しかし、クーデターを計画しているレジスタンスの中には、単に代官を交代させる程度の事では許さない、レメキと部下達は殺してやる、と主張する者も居た。簡単に殺すのでは許さない、死んだほうがマシという目に遭わせてやると言う者まで居た。それは、レメキに家族を殺された者達であった。


レメキの部下の騎士に恋人を手篭めにされ。訴えてももなかった事にされ。恋人に自殺されてしまったという若者が居た。


娘が連れて行かれ、そのまま行方不明になったという者も居た。


レメキの屋敷に連れて行かれたが、生きて帰ってきたという娘も居たのだが、体はボロ雑巾のようになっており、寝たきりになってしまったという親も居た。

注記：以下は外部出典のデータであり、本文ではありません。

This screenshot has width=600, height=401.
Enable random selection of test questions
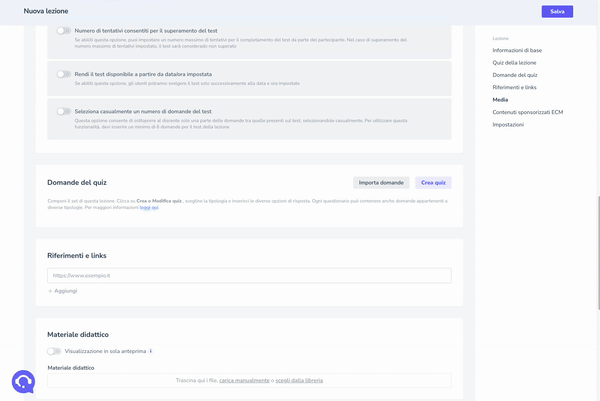click(64, 111)
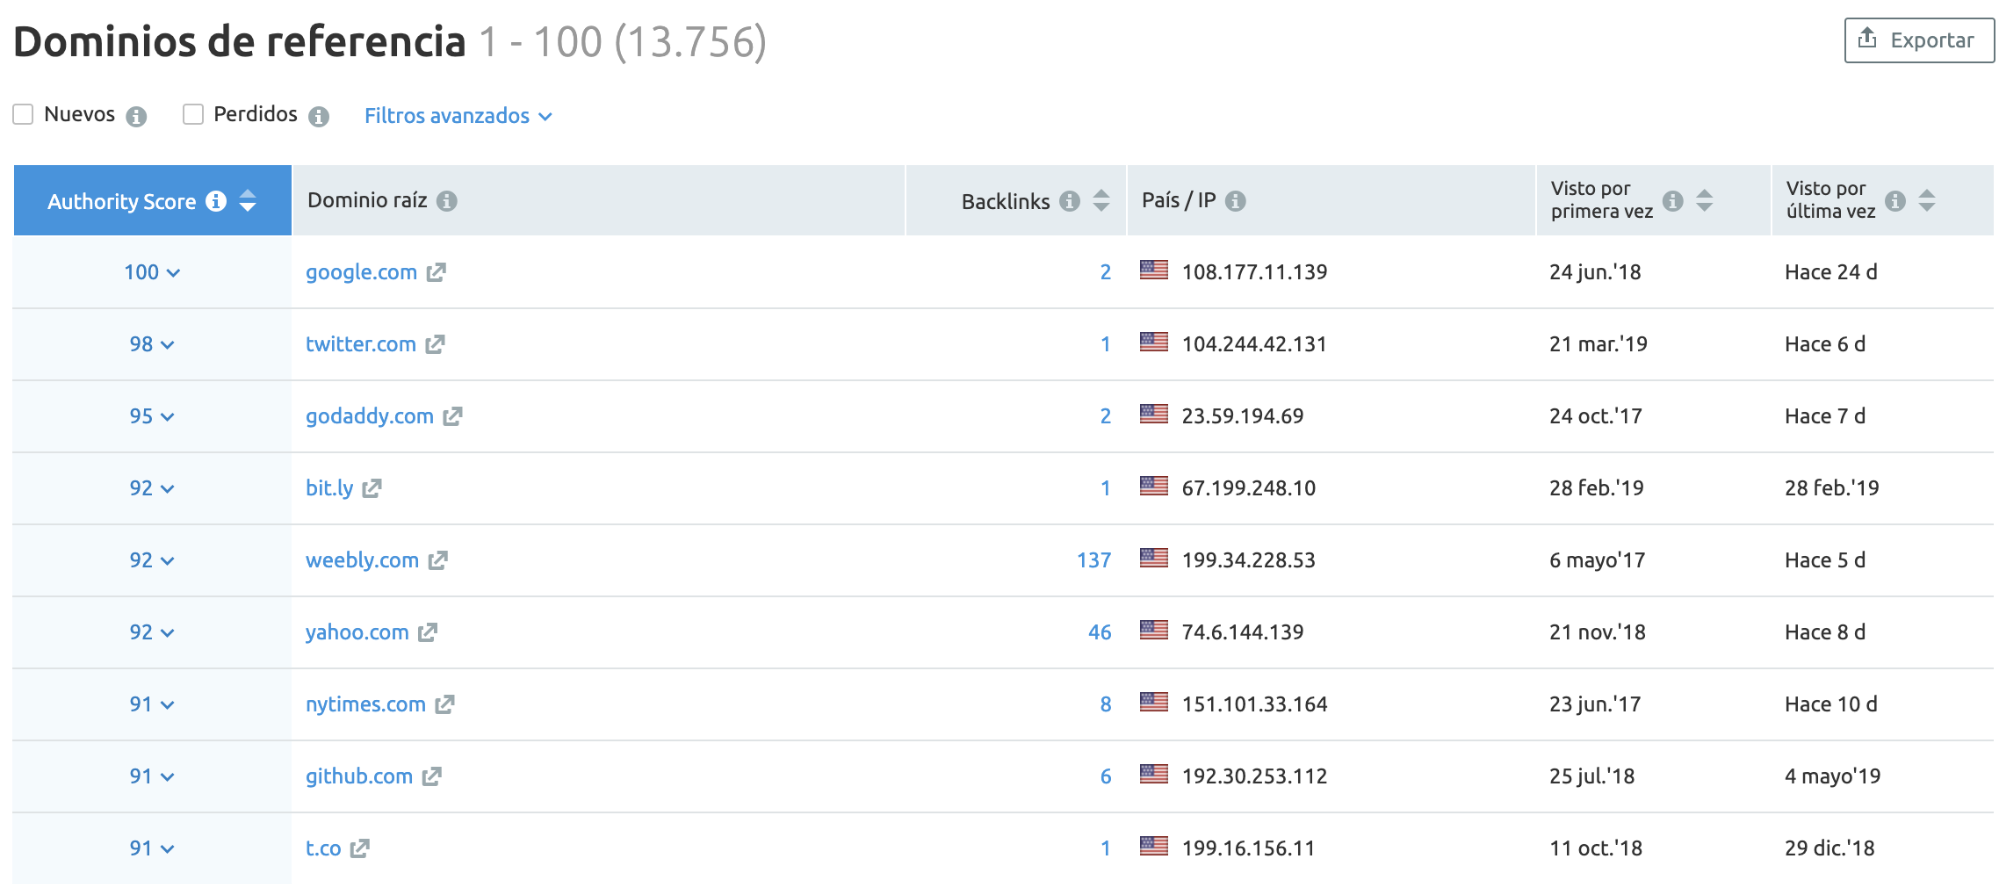Click the Authority Score column header
Screen dimensions: 1999x884
pos(122,201)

戻ってきた娘たちの体には酷い傷があったそうで、レメキが加虐趣味を持っているという噂は事実であったようだ。


レジスタンスのリーダーである魚屋の親父も、先日娘を連行されたばかりである。まだ他にも何人も拉致されたままの娘たちがいる。早く助け出さないと、取り返しがつかないことになる。


状況を知り、領主のクリスは収拾に乗り出していたのだが、時既に遅し。

クーデターは、連れ去られた娘たちを心配する親たちによって、今日にも決行される事となってしまったのだった。